→ **Data entries**
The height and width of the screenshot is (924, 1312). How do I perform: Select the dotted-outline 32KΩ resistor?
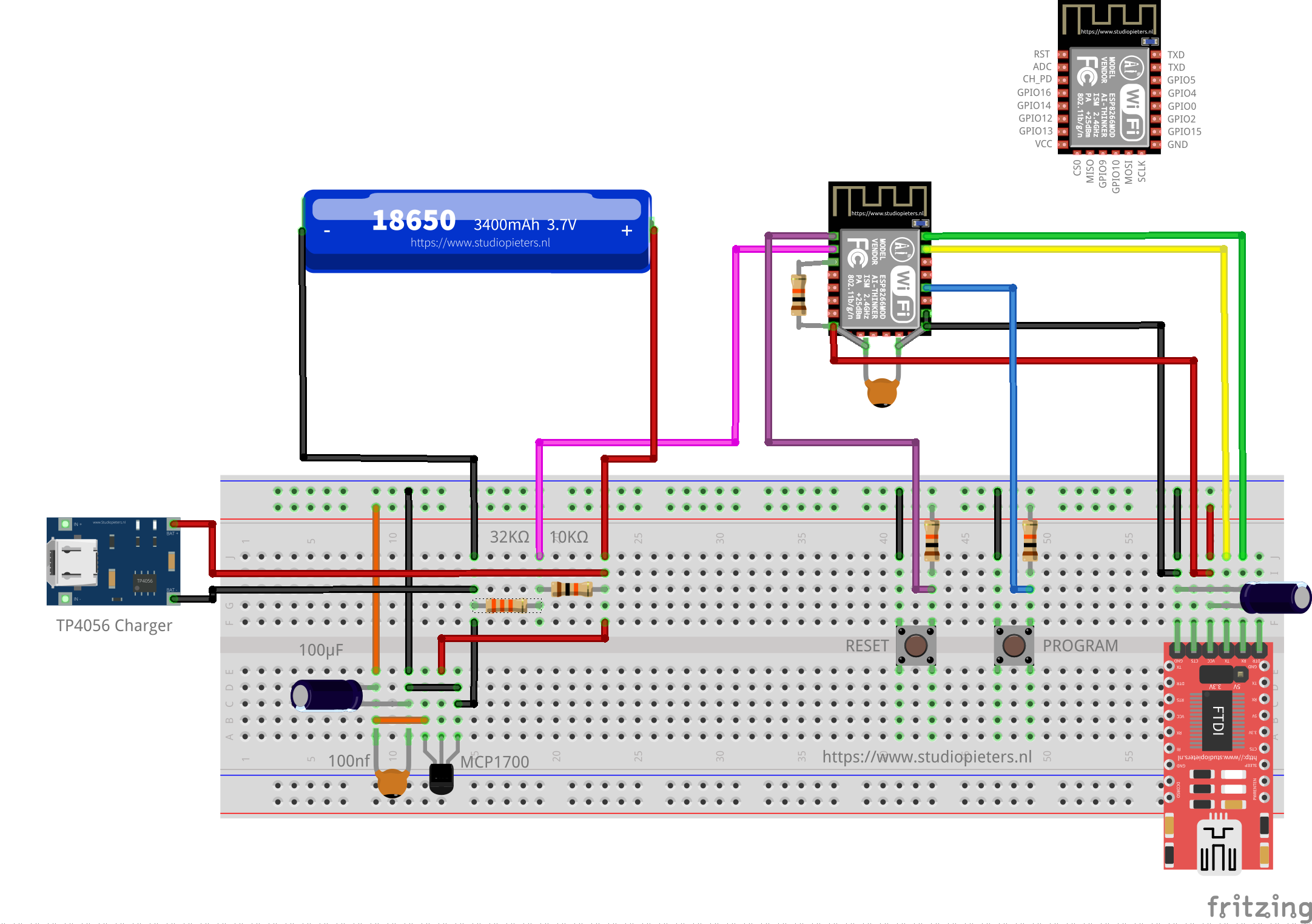pos(506,605)
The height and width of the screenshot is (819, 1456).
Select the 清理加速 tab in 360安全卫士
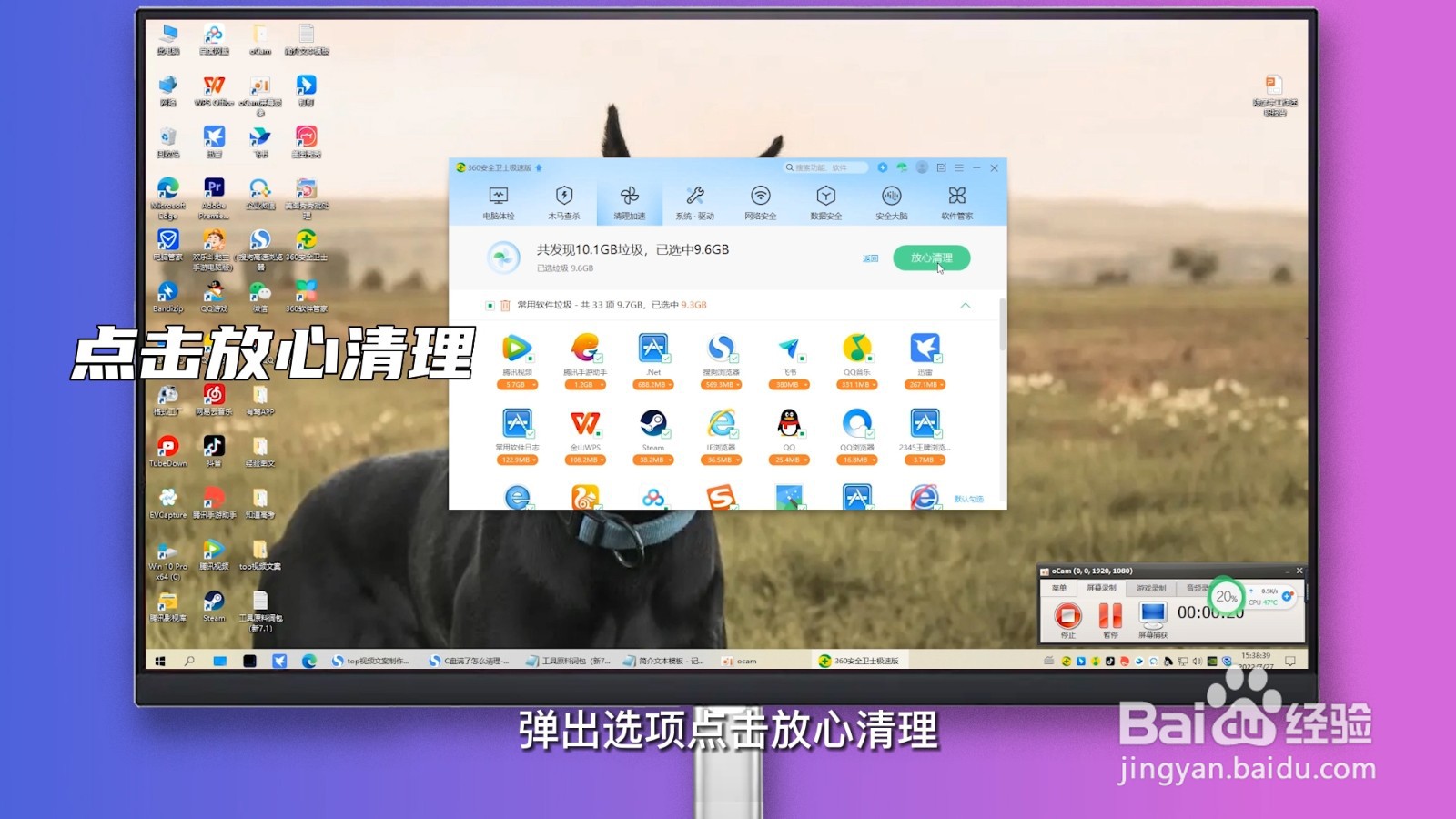click(x=631, y=201)
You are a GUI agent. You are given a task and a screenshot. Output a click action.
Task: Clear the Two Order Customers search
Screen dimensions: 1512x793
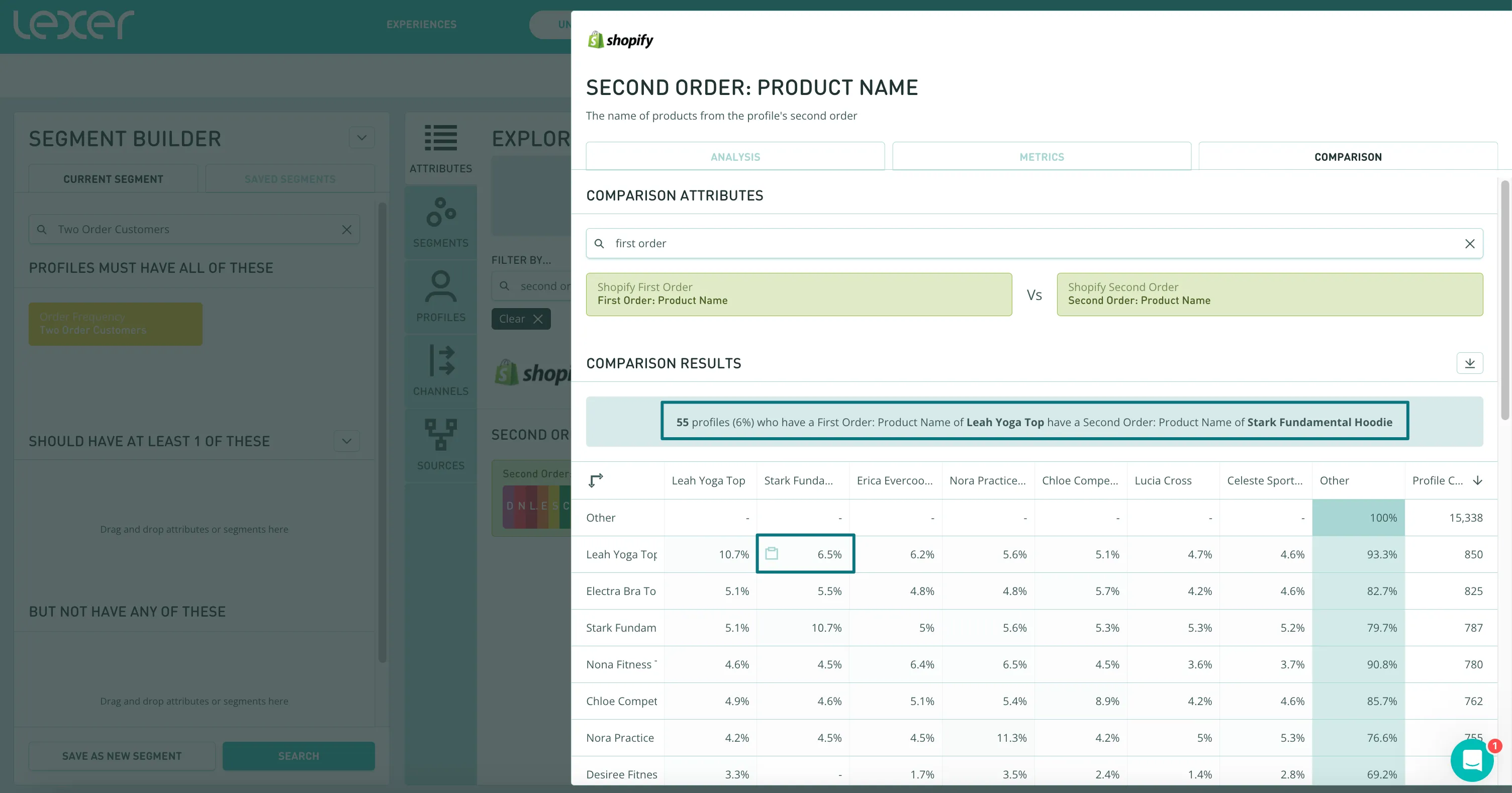pyautogui.click(x=347, y=230)
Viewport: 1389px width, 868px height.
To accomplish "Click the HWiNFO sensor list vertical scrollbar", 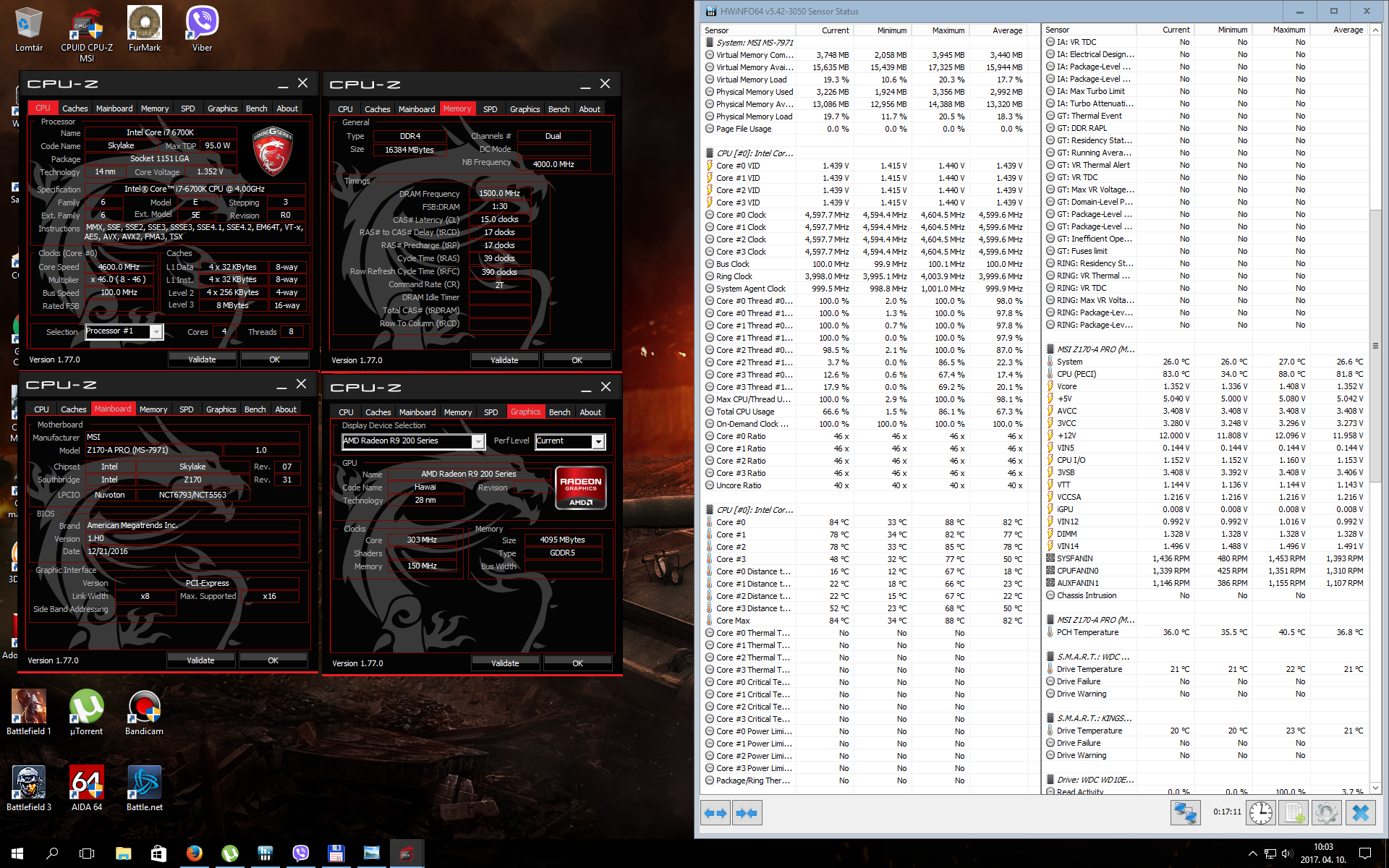I will [1375, 346].
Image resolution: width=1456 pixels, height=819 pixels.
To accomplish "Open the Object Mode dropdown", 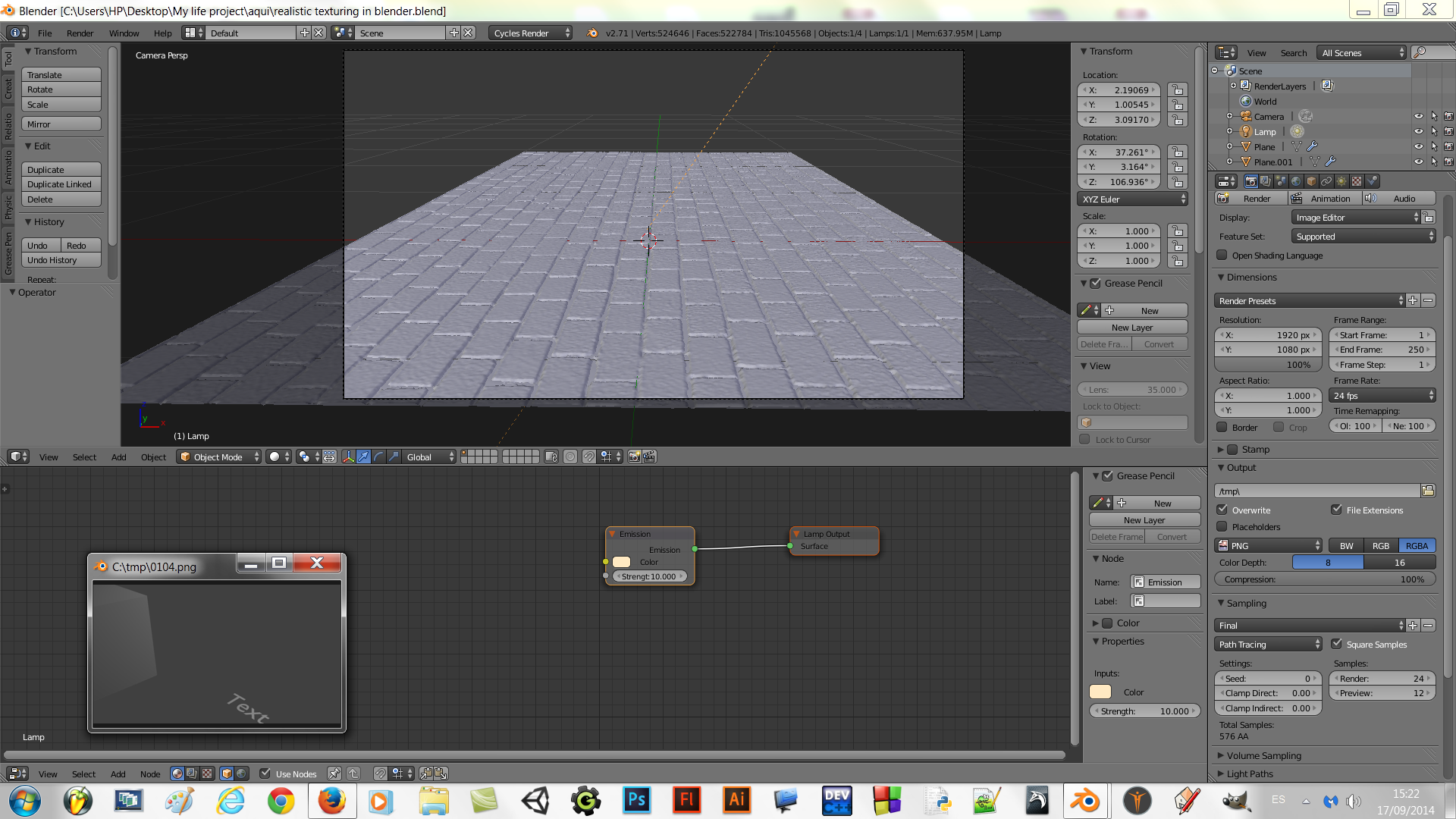I will (219, 457).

→ **How to complete this task**
Go to the line above that has "The height and width of the screenshot is (819, 1456)." and copy exactly from there down to the line that has "Viewport: 1389px width, 868px height.", both included. Leave the pictures out.

→ **Your solution**
The height and width of the screenshot is (819, 1456).
Select the 清理加速 tab in 360安全卫士
click(x=631, y=201)
You are a GUI agent. You are given a task and a screenshot. Output a click action.
Task: Clear the Two Order Customers search
Screen dimensions: 1512x793
pyautogui.click(x=347, y=230)
Viewport: 1389px width, 868px height.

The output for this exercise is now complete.